- **Datos de trabajo**:
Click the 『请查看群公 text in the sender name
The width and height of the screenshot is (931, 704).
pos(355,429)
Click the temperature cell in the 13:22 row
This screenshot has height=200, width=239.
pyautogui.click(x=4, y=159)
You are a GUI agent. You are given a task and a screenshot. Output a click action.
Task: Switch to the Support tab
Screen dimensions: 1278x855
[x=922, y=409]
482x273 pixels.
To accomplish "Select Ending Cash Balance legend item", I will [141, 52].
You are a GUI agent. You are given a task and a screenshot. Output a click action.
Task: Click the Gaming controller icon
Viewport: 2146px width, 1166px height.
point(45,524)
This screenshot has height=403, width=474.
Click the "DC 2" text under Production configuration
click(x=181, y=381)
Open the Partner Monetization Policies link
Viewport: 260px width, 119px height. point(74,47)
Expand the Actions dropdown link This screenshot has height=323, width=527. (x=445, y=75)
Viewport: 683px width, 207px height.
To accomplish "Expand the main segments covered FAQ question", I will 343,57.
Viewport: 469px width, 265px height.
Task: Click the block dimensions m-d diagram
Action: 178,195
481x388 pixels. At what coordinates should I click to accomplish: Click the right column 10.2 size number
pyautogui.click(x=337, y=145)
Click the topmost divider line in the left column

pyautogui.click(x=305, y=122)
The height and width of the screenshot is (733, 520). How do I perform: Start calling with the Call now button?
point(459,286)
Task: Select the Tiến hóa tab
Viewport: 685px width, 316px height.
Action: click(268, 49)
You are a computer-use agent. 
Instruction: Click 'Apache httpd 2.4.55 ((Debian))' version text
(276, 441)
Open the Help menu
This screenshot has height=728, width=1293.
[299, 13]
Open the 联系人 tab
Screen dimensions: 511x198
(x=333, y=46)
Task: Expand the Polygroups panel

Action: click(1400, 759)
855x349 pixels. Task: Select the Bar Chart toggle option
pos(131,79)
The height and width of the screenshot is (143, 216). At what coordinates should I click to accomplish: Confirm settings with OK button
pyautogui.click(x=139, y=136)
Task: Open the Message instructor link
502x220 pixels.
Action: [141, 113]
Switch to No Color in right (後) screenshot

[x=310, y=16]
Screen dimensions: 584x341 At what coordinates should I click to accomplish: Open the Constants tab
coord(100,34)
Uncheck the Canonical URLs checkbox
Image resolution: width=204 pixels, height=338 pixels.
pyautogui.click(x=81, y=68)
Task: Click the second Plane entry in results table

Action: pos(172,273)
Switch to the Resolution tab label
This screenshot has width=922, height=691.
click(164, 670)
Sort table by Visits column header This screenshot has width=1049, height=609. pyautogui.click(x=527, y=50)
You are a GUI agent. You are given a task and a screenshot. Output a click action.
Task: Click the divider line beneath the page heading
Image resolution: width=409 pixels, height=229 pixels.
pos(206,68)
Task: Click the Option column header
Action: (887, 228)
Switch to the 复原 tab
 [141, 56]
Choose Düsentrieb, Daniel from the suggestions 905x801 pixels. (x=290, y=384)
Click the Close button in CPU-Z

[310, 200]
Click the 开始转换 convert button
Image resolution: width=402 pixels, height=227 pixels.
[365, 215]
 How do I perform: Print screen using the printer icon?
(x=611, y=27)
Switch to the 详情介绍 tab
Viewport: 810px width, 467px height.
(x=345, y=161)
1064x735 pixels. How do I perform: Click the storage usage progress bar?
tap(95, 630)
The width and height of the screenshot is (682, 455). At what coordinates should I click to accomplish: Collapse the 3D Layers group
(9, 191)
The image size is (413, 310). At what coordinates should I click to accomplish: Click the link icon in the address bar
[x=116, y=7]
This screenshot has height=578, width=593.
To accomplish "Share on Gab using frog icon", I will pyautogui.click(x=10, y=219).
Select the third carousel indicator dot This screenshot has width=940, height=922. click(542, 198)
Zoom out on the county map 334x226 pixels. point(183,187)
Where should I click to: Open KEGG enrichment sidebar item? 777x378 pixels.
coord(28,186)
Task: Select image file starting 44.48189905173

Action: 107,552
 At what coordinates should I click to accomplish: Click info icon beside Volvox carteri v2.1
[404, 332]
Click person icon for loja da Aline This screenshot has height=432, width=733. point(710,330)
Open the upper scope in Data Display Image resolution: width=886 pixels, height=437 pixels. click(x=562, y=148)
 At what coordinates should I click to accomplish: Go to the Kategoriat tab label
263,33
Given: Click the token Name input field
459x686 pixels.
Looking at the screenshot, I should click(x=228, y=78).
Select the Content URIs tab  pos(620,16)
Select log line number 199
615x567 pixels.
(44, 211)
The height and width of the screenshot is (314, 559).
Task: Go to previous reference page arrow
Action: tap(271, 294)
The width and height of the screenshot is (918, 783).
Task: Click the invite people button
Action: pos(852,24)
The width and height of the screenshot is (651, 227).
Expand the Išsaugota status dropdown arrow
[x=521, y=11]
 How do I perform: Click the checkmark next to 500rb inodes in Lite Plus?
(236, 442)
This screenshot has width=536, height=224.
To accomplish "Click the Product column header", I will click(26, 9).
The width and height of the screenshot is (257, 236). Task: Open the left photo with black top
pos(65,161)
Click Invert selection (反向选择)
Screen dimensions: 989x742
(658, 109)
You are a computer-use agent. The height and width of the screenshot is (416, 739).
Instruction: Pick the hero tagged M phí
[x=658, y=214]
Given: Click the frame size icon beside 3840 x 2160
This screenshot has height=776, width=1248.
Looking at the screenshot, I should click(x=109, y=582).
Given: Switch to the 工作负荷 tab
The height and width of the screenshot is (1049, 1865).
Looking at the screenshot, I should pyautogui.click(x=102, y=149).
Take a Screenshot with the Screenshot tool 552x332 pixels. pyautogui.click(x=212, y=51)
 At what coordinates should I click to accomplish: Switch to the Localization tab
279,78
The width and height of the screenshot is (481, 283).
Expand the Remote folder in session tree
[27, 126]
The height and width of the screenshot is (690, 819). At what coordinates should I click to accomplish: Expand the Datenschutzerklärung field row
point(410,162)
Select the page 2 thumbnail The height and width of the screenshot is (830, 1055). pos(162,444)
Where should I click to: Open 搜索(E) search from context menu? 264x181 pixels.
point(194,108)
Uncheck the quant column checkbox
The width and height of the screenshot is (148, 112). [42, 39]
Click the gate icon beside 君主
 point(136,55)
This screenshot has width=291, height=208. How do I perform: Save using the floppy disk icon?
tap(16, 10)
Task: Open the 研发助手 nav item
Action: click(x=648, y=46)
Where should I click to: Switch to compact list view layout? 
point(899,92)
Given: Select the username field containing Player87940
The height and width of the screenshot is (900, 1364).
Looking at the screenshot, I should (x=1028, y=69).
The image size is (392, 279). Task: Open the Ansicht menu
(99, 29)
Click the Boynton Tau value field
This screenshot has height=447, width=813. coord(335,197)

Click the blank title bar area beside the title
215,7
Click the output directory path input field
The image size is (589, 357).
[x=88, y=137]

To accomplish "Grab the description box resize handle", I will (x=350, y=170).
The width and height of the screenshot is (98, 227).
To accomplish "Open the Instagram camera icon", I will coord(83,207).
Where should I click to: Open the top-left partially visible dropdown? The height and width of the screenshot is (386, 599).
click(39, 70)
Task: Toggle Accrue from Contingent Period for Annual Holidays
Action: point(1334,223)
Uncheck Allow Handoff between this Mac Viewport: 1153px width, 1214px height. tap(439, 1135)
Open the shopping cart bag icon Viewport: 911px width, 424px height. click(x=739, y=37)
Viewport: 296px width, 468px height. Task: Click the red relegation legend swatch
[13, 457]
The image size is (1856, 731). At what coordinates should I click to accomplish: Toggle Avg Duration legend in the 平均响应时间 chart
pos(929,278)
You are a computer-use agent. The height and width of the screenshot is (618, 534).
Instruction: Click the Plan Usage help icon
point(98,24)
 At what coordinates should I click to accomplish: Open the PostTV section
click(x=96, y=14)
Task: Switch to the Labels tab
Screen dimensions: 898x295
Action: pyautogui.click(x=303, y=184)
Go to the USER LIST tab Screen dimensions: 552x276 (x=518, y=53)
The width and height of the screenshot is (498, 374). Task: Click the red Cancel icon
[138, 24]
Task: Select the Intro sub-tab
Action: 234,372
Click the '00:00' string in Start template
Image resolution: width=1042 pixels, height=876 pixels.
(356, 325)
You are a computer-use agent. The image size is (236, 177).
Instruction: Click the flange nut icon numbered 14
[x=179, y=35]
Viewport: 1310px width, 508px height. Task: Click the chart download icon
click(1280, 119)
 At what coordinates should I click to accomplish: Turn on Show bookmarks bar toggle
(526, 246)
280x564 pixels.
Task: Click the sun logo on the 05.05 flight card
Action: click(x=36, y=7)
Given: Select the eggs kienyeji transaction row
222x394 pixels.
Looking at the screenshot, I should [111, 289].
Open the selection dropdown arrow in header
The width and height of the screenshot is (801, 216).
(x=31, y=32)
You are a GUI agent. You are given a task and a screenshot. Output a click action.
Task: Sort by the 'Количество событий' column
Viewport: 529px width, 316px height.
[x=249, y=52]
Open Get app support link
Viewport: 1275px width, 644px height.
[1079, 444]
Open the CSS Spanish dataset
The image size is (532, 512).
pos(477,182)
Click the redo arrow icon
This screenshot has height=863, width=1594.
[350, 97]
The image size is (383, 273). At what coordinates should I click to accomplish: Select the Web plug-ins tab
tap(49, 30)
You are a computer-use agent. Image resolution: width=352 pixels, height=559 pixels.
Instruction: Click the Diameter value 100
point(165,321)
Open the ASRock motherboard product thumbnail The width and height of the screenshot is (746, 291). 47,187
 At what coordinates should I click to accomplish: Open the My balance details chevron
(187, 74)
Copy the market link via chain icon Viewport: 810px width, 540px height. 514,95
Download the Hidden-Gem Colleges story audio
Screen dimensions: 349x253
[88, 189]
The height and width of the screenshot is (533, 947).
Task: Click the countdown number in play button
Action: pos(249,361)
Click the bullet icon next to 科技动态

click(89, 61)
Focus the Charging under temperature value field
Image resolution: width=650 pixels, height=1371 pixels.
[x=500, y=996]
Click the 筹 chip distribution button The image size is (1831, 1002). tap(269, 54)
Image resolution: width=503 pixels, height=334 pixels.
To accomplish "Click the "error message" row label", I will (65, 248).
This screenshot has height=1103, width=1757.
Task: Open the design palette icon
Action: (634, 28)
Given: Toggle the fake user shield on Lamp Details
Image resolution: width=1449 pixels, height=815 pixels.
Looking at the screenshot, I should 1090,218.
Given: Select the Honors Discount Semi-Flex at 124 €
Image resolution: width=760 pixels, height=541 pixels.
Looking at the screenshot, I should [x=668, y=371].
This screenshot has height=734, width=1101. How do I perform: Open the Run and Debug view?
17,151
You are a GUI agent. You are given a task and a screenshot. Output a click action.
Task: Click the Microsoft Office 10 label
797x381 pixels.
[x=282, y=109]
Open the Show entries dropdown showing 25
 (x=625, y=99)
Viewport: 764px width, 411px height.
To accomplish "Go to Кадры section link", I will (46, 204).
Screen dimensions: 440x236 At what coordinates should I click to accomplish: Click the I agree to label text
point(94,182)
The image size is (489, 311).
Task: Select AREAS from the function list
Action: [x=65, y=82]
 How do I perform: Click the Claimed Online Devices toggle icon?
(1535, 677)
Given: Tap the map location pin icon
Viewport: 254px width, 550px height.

- **Ejercicio planteado**: Por favor, copia sin cambios las líneas de los datos de arriba: empieza en la línea que contiene "Task: Expand the Polygroups panel" y detente después de la que contiene "Choose Düsentrieb, Daniel".

- **Respuesta**:
Task: Expand the Polygroups panel

Action: click(1400, 759)
855x349 pixels. Task: Select the Bar Chart toggle option
pos(131,79)
The height and width of the screenshot is (143, 216). At what coordinates should I click to accomplish: Confirm settings with OK button
pyautogui.click(x=139, y=136)
Task: Open the Message instructor link
502x220 pixels.
Action: [141, 113]
Switch to No Color in right (後) screenshot

[x=310, y=16]
Screen dimensions: 584x341 At what coordinates should I click to accomplish: Open the Constants tab
coord(100,34)
Uncheck the Canonical URLs checkbox
Image resolution: width=204 pixels, height=338 pixels.
pyautogui.click(x=81, y=68)
Task: Click the second Plane entry in results table

Action: pos(172,273)
Switch to the Resolution tab label
This screenshot has width=922, height=691.
click(164, 670)
Sort table by Visits column header This screenshot has width=1049, height=609. pyautogui.click(x=527, y=50)
You are a GUI agent. You are given a task and a screenshot. Output a click action.
Task: Click the divider line beneath the page heading
Image resolution: width=409 pixels, height=229 pixels.
pos(206,68)
Task: Click the Option column header
Action: (887, 228)
Switch to the 复原 tab
 [141, 56]
Choose Düsentrieb, Daniel from the suggestions 905x801 pixels. (x=290, y=384)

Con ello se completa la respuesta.